Conophytum pageae with "lipstick" pigmentation, in Steven Hammer's greenhouses in Vista, California.
It's hard to imagine Conophytum plants--temperamental winter-growers that no wholesale nursery in the west has ever generally distributed--could ever become a popular mass-market commodity. But, who knows: a quirky advertising campaign could make conophytums into a 21st century pet-rock-type fad.



Thursday, December 24, 2015

Mele Kalikimaka

Ornamental cherry (Prunus cv.), Storrs, Connecticut, December 24, 2015.
 It was a warm autumn, and possibly will be a record-warm December, here in Connecticut. The whole season has been unusually toasty, but today was a practically tropical Christmas Eve, with temperatures already near the old record high in the low 60's early this morning, easily making an afternoon new record high of 69° F. The forecast is not quite as sultry for tomorrow, but still likely to be a new record for Christmas Day. It's almost been like early June, except with 15 hour nights and weak winter sun when the haze and fog briefly lifts during the day.

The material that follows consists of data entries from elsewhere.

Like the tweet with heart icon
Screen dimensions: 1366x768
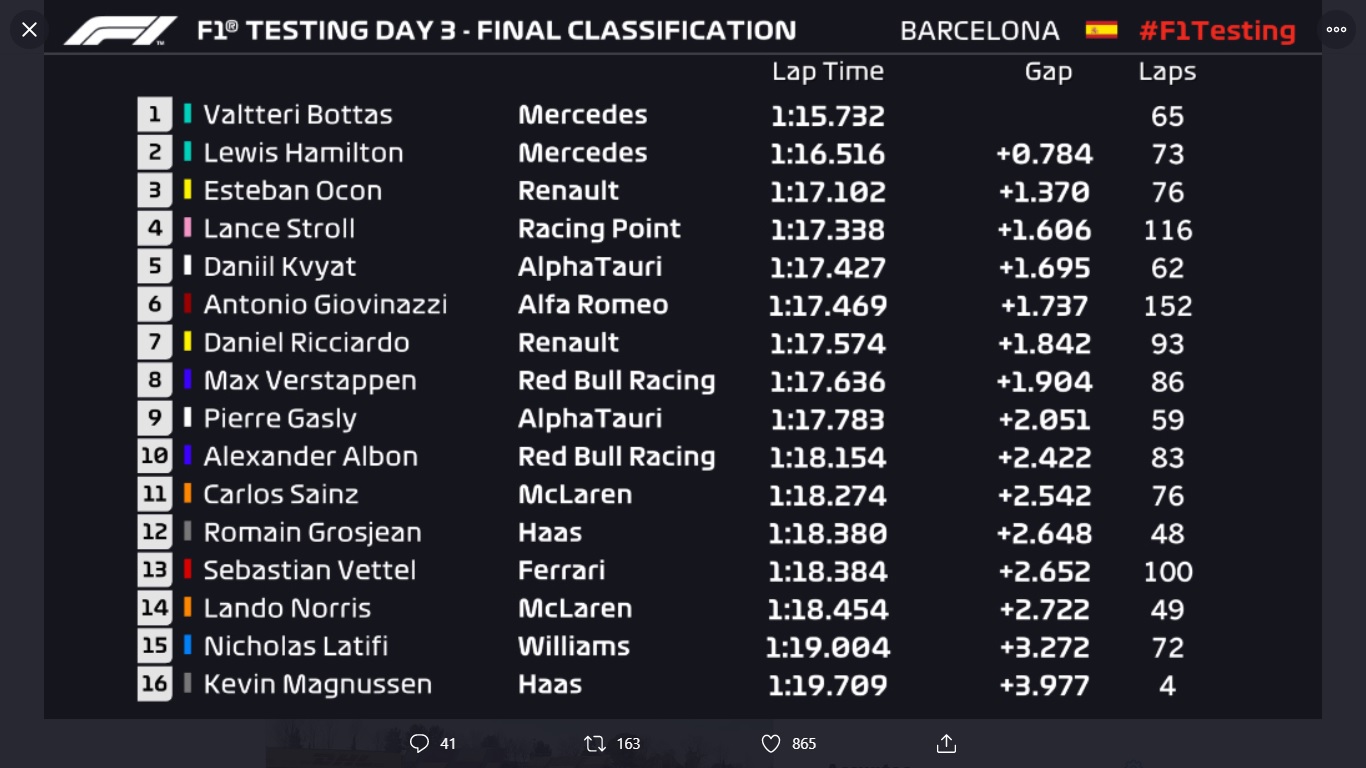coord(770,743)
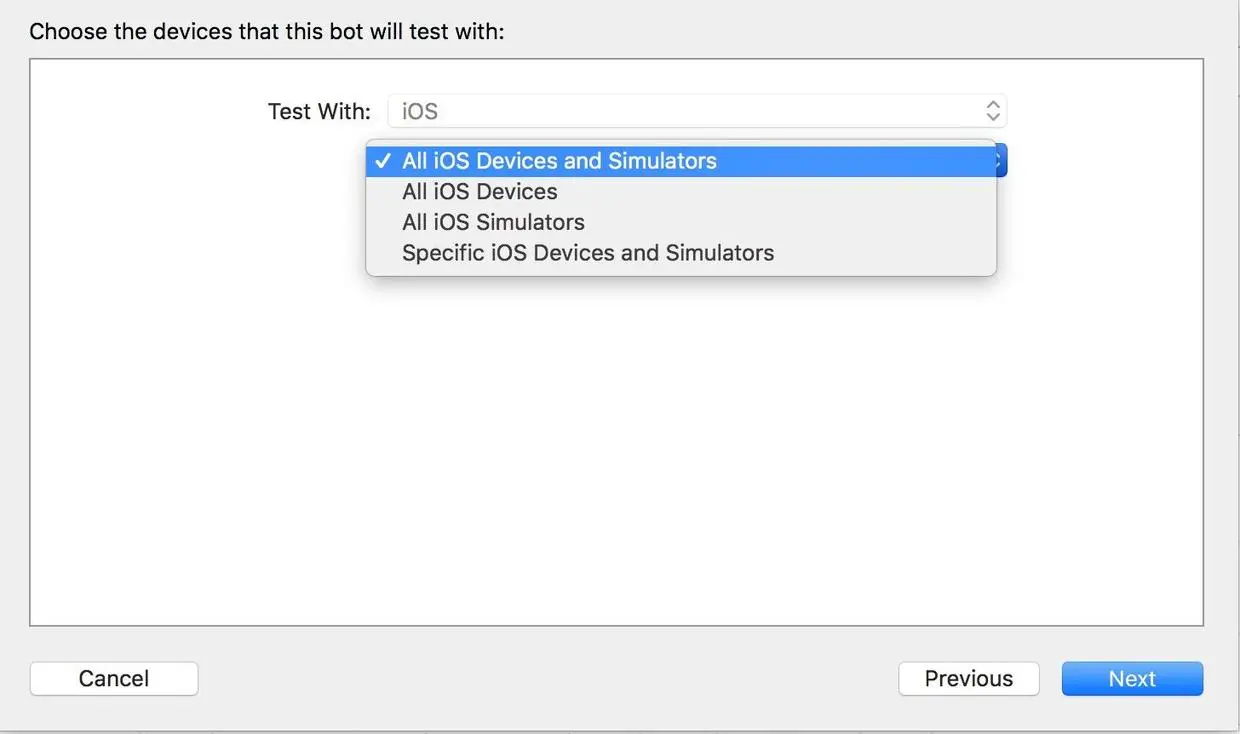Click gray dialog area between Cancel and Previous
Screen dimensions: 1240x734
click(548, 678)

Dandelion (Taraxicum officinale) in flower, Christmas Eve 2015.
Out in the landscape, the native vegetation is staying in a state of seasonally appropriate dormancy, but lawn grass is still green. Dandelions have been flowering and even setting seed, and some of the early-blooming flowering cherries are nearly in full bloom, four months before their usual time. It's been a strange holiday season, weather-wise. The long range forecast indicates a return to something closer to seasonable conditions in New England in the New Year. I suspect that the shortage of winter chilling is going to have an adverse effect on the maple sugaring season, which in normal circumstances would be less than two months away.